(Story shared by male, 25, Washington DC)
I was in between my freshman and sophomore year of college when my dad passed away, I was 18. I was very fortunate to be home with my family when it happened. I can still remember getting the phone call from my mom at home, and then crying hysterically by myself for 5 or 10 minutes, but then straightening out as my mom was on the way back from the hospital. I believe those 10 minutes have been the only time I’ve cried about the passing of my father. Its not that it doesn’t sadden me, but being the only son, I felt I had to be “the man” of the family.

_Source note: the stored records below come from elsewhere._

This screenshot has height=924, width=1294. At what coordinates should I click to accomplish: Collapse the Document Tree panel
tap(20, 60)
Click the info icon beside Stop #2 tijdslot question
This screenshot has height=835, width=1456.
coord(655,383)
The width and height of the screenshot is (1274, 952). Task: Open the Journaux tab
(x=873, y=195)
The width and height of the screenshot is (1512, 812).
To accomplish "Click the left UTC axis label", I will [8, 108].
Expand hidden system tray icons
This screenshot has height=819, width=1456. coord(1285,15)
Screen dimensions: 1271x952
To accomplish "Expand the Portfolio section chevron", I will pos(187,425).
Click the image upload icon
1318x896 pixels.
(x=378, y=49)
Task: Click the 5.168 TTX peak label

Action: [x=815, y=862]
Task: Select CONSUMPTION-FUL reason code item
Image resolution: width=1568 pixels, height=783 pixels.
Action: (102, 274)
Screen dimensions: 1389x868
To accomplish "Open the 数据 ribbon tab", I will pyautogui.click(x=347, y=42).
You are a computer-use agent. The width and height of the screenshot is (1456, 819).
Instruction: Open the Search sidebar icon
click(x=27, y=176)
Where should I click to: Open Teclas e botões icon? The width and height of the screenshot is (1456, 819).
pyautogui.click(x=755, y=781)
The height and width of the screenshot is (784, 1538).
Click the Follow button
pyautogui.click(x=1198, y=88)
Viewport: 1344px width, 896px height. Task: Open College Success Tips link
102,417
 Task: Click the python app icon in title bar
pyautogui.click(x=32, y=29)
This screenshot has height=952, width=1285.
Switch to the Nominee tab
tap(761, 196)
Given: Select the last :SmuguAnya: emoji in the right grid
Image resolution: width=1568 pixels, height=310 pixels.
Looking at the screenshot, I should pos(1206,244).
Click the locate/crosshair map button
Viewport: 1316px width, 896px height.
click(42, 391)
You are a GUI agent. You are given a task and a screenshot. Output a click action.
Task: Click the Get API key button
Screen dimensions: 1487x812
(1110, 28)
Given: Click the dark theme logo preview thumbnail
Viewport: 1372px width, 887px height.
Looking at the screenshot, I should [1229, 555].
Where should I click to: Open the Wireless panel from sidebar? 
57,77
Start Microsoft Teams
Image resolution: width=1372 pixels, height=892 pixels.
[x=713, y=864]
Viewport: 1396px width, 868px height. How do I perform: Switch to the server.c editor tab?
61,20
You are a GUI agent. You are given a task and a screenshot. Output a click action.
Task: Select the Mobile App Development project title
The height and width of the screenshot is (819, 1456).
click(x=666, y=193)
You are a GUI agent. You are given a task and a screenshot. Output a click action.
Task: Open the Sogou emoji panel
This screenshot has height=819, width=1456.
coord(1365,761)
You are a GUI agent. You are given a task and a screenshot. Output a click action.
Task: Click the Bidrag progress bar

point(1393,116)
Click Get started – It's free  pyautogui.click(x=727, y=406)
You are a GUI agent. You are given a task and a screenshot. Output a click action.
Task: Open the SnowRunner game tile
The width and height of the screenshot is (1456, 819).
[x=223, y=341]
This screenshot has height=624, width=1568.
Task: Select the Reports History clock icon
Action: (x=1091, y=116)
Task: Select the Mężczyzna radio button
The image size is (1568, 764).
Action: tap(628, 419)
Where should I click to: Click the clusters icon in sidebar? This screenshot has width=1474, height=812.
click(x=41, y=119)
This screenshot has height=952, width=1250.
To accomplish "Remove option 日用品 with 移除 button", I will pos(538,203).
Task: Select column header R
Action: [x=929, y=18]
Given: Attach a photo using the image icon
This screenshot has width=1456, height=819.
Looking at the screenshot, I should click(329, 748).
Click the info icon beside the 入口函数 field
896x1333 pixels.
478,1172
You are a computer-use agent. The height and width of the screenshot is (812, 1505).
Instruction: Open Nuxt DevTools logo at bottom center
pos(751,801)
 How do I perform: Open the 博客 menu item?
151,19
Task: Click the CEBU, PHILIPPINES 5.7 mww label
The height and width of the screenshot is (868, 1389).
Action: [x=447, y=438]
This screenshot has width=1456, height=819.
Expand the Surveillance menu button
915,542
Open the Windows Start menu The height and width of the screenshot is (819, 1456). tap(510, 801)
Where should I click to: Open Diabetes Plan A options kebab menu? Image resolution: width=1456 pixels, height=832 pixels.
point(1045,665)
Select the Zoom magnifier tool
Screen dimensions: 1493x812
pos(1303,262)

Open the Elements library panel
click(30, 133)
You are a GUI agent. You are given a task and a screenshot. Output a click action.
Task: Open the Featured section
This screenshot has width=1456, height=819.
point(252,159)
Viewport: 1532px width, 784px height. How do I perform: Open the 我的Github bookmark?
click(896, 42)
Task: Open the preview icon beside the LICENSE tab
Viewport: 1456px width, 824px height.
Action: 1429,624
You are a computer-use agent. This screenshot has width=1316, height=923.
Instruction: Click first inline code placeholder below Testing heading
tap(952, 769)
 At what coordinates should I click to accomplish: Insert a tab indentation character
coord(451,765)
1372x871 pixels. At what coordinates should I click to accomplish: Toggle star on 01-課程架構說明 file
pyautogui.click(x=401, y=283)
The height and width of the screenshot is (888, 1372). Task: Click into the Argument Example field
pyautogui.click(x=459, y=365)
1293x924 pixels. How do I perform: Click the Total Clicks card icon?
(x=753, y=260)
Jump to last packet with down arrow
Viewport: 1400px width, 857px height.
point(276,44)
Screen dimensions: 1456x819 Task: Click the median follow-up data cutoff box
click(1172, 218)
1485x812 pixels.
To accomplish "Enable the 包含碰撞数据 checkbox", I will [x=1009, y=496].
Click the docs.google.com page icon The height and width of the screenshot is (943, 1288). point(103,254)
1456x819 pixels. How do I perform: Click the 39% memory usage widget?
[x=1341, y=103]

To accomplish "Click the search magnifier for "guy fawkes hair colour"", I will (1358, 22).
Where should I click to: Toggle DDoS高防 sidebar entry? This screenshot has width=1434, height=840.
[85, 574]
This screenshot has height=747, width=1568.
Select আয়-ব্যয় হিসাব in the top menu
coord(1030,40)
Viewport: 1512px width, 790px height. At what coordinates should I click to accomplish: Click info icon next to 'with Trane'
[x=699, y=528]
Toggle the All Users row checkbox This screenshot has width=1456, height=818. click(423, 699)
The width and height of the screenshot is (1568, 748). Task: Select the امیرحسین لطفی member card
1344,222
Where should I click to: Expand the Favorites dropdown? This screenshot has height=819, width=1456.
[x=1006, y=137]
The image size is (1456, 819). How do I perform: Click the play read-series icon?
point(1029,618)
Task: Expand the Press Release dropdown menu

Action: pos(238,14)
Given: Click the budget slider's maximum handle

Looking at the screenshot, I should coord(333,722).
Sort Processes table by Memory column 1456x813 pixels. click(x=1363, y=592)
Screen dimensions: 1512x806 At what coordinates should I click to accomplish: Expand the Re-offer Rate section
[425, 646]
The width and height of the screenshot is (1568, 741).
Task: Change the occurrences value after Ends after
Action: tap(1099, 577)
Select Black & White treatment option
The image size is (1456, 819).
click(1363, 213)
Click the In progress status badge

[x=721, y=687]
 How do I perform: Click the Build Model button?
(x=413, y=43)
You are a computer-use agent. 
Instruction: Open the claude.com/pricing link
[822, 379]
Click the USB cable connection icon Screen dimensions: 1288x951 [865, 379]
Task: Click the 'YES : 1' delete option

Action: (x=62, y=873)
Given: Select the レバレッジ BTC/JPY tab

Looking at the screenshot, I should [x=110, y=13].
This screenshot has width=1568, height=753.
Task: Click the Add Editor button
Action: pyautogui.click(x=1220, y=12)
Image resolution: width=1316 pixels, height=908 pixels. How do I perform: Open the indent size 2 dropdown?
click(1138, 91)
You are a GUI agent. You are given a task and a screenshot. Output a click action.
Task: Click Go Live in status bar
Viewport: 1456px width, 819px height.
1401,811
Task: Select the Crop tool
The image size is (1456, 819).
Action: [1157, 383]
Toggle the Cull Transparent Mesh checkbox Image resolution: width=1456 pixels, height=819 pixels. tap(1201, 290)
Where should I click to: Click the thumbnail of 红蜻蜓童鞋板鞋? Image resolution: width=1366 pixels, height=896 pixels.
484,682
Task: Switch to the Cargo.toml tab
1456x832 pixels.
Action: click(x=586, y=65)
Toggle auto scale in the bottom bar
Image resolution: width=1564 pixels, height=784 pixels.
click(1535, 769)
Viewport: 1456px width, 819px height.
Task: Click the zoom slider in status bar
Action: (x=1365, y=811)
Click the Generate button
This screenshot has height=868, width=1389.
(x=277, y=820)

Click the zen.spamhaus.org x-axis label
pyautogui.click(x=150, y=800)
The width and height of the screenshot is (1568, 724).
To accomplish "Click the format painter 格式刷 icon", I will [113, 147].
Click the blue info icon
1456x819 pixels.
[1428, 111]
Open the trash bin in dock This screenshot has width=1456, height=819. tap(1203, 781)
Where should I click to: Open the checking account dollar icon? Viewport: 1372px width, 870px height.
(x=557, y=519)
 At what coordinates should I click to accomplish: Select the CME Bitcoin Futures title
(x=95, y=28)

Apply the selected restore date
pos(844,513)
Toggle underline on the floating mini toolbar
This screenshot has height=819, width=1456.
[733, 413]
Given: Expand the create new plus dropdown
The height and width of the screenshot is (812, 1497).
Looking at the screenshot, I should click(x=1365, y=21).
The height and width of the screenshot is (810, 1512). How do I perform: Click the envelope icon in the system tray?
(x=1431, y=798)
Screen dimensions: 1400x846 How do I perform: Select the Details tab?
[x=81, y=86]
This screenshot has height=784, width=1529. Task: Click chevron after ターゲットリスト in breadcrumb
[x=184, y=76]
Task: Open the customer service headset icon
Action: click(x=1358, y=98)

My mother broke down consistently for the next year, and those are the hardest times for me. But this situation had to be so much harder for her, so I never felt like I had it bad, because really everyone’s father dies, but not everyone loses their spouse this early. When we were reorganizing the house the next summer and moving a lot of his stuff out, I had to consistently console my mom as she would break down into tears. Many times I wanted to cry too, but I kept telling myself I had to be strong for her.
So to lose some I love, I guess my state of mind is that its much harder to lose a spouse than a parent, because nobody deserves to lose a spouse after 20 years of marriage and finally seeing your family completely raised. My mother’s children had grown up, she only had my father left. So to lose all your kids and then your husband, the last family member you really have left (by “left” I mean living at home and always being with one another), really is a lot tougher than any other loss. All I can do is try to fill that void as much as possible. That probably leads me to not talk about it as much and brush off the idea that I should be pitied, but really, nobody has it harder than my mom in this situation.
Friends can be your support group when outside of your family. I was trying to be “the man” around my family after my father passed, so around my friends this responsibility isn’t as pressing, so they allow you to actually be you, and give you an outlet to get away. Its almost as if the last thing I wanted to do was talk about my father with my friends, because it was hanging over my head whenever I’m with my family.